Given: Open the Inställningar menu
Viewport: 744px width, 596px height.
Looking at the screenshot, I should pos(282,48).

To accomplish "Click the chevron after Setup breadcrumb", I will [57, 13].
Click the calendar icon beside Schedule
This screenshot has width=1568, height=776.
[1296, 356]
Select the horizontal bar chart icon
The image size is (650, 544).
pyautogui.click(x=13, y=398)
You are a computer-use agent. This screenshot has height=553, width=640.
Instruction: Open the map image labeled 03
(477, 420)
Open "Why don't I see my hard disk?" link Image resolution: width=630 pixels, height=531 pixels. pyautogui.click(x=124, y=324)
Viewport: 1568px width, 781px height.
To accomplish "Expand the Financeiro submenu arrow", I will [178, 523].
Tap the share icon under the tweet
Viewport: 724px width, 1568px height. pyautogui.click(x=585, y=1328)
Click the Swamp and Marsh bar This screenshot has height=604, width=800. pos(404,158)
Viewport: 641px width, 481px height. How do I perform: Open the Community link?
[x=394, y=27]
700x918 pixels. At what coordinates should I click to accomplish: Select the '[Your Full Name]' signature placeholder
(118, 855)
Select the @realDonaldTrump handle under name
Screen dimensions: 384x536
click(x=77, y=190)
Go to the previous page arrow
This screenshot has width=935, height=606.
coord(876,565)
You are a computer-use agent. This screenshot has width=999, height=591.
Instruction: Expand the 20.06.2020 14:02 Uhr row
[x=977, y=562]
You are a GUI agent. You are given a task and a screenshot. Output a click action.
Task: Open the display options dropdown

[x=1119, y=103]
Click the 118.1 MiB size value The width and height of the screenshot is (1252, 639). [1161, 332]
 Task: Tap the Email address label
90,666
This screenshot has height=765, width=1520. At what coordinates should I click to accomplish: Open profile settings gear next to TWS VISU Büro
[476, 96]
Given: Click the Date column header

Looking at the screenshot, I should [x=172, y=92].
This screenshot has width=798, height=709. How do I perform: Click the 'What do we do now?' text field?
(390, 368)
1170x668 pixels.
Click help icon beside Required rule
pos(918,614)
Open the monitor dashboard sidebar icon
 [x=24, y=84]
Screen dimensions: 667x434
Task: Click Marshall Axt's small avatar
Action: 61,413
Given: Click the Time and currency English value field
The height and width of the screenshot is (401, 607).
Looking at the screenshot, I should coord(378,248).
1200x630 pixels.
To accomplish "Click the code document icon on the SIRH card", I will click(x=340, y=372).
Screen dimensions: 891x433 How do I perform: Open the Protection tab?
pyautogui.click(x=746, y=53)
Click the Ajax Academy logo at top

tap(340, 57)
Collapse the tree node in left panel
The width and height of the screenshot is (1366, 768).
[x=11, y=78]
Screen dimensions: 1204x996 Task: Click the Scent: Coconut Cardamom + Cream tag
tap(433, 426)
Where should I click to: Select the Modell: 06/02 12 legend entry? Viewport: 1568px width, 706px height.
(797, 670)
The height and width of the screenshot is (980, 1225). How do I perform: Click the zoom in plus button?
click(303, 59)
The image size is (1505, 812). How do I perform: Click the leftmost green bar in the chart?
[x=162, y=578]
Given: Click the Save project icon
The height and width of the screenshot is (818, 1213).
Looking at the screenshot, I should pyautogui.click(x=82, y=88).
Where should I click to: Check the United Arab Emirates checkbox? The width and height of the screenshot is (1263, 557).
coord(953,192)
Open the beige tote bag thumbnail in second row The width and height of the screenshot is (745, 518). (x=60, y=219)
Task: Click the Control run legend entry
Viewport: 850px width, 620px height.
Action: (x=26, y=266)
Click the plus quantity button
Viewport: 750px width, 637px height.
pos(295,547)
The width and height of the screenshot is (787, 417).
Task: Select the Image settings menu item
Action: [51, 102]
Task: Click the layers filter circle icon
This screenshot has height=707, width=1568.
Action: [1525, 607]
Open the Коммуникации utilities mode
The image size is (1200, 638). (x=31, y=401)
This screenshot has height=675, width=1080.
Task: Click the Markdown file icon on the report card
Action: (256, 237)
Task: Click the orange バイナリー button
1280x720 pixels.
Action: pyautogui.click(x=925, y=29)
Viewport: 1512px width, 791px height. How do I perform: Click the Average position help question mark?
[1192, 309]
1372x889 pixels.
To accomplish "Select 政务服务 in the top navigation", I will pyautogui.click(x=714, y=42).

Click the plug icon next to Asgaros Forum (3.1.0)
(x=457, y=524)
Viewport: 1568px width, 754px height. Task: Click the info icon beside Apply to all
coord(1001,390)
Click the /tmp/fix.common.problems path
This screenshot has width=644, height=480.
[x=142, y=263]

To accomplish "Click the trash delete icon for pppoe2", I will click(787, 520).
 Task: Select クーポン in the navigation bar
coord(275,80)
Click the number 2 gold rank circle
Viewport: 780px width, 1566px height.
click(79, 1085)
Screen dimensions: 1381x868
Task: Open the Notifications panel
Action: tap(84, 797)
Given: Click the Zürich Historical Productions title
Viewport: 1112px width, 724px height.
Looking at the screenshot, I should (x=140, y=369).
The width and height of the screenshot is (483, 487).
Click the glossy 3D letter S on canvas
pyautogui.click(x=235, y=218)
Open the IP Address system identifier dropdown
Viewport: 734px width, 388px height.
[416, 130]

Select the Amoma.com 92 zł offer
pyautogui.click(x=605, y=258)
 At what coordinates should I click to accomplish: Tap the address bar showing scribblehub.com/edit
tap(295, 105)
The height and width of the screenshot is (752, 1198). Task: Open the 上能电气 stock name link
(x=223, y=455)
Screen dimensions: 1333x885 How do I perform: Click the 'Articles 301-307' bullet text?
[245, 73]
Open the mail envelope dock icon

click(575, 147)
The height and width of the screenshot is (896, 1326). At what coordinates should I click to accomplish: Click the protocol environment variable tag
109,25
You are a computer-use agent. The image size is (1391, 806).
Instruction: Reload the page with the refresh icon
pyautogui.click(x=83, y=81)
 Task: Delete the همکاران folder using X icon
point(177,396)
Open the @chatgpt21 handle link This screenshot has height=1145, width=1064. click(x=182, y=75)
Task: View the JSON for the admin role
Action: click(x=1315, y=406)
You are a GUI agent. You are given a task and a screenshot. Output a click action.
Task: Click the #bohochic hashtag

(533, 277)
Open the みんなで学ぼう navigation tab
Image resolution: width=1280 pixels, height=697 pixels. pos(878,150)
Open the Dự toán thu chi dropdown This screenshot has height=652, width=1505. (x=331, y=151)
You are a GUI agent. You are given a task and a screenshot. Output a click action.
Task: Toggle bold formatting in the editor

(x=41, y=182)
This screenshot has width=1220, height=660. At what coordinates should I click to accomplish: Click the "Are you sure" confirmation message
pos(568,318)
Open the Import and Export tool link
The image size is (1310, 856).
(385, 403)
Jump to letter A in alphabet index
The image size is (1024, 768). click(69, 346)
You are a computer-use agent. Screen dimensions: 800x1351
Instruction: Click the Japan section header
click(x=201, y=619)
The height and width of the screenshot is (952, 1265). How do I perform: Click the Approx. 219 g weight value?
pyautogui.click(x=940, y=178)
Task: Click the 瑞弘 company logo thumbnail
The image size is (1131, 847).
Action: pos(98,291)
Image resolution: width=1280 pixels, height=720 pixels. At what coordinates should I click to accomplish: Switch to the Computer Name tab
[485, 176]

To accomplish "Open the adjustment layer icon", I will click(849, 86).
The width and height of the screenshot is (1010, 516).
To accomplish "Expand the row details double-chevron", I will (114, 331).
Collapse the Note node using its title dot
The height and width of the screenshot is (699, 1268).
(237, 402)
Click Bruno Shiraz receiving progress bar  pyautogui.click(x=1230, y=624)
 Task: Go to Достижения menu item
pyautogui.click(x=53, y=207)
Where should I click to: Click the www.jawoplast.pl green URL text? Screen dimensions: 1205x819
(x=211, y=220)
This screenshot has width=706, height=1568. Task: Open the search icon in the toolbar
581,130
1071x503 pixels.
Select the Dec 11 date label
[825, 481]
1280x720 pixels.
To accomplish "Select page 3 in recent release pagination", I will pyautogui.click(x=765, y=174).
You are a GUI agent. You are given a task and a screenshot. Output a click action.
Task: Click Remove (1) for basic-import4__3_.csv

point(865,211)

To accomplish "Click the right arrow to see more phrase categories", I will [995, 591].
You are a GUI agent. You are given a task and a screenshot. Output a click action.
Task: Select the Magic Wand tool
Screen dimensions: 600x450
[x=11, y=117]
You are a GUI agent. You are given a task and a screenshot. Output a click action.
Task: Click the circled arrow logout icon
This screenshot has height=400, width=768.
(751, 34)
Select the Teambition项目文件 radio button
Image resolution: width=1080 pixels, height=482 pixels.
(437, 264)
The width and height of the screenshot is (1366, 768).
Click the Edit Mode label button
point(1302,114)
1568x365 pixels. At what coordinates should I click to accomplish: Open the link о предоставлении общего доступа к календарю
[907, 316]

▶ [TASK OBJECTIVE]
A single number is required: the count of lines in the records that include the string "thumbnail".

▶ [FINISHED TASK]
2